In this study, we investigated the in vitro effect of erythropoietin/EPOR-mediated JAK2/STAT5 signaling pathway in cancer cells exposed to ionizing radiation and to cisplatin.


    Materials and Methods
 Top
 Abstract
 Introduction
 Materials and Methods
 Results
 Discussion
 References
 
Cell Lines and Culture
U87 and K562 cells were obtained from American Type Culture Collection (Rockville, MD). HT100 primary cells and cervical carcinoma biopsy samples designated HT67, HT219, HT270, and HT280 were generously provided by Dr. Joan Turner (Cross Cancer Institute, University of Alberta). U87 and HT100 cells were cultured in DMEM and K562 cells were cultured in RPMI 1640 (Life Technologies, Inc., Gaithersburg, MD) supplemented with 10% (v/v) of fetal bovine serum (FBS), batch number 22524017 (BioMedia Canada, Drummondville, Quebec, Canada). FBS heat inactivation was conducted at 56°C for 30 minutes. Heat inactivation was done in order to inactivate any endogenous erythropoietin in FBS before its use in the experiments. rhEPO, EPREX epoetin alfa, was obtained from Ortho Biotech (Janssen-Ortho, Inc., Toronto, Ontario, Canada). Tyrphostin AG490 was obtained from Sigma Chemical Co. (St. Louis, MO). All cell lines were maintained in a humidified atmosphere of 5% CO2 at 37°C.
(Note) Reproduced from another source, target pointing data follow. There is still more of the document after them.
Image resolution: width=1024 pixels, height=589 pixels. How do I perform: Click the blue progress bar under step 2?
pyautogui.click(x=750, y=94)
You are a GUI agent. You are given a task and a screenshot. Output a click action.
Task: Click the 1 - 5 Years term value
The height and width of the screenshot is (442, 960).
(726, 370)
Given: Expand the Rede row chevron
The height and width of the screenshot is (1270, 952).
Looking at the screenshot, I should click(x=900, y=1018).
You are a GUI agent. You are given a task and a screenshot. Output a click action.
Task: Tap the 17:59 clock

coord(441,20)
Preparation of Whole-Cell Extracts
Whole-cell extracts were prepared by a single freeze-thaw cycle (28). Briefly, cells were harvested, washed with ice-cold PBS and lysis-supporting buffer [25 mmol/L KCl, 10 mmol/L NaCl, 1 mmol/L MgCl2, 10 mmol/L HEPES-KOH (pH 7.2), 0.1 mmol/L EDTA, 2 µg/mL leupeptin (Sigma Chemical), 2 µg/mL aprotinin (Sigma Chemical), 0.5 mmol/L DTT, 0.5 mmol/L phenylmethylsulfonyl fluoride], repelleted, and resuspended in a lysis-supporting buffer to a final volume of 2.5 times the original packed cell volume. Resuspended cells were incubated on ice for 10 minutes, frozen by plunging into liquid nitrogen, quickly placed at 37°C until slightly thawed, and placed on ice. NaCl and MgCl2 concentrations of fully thawed samples were adjusted to 0.5 and 10 mmol/L, respectively, by adding high-salt buffer (5 mol/L NaCl, 100 mmol/L MgCl2, and 5 mmol/L DTT). Cell extracts were incubated on ice for 5 minutes and microcentrifuged at 10,000 x g for 5 minutes at 4°C. Supernatants were collected, and protein concentrations were quantified using the method of Bradford (29).

Immunoblotting
Cell extracts containing 10 to 50 µg of protein were separated by SDS-PAGE and transferred by electrophoresis onto nitrocellulose membranes (Millipore, Bedford, MA) for 1 hour in 25 mmol/L Tris-HCl, 192 mmol/L glycine, and 20% methanol. Membranes were blocked in TBS (Tris-HCl) containing 5% nonfat milk and probed with anti-EPOR (C-20, Santa Cruz Biotechnology, Inc., Santa Cruz, CA) and {alpha}-tubulin monoclonal antibodies (NeoMarkers, Fremont, CA). Antigen/antibody complexes were detected by horseradish peroxidase-conjugated anti-mouse antibody and enhanced chemiluminescence (Amersham Pharmacia Biotech, Piscataway, NJ), according to the manufacturer's instructions. The bands were quantified by densitometric analysis using Scion Image software (Scion Co., Frederick, MD).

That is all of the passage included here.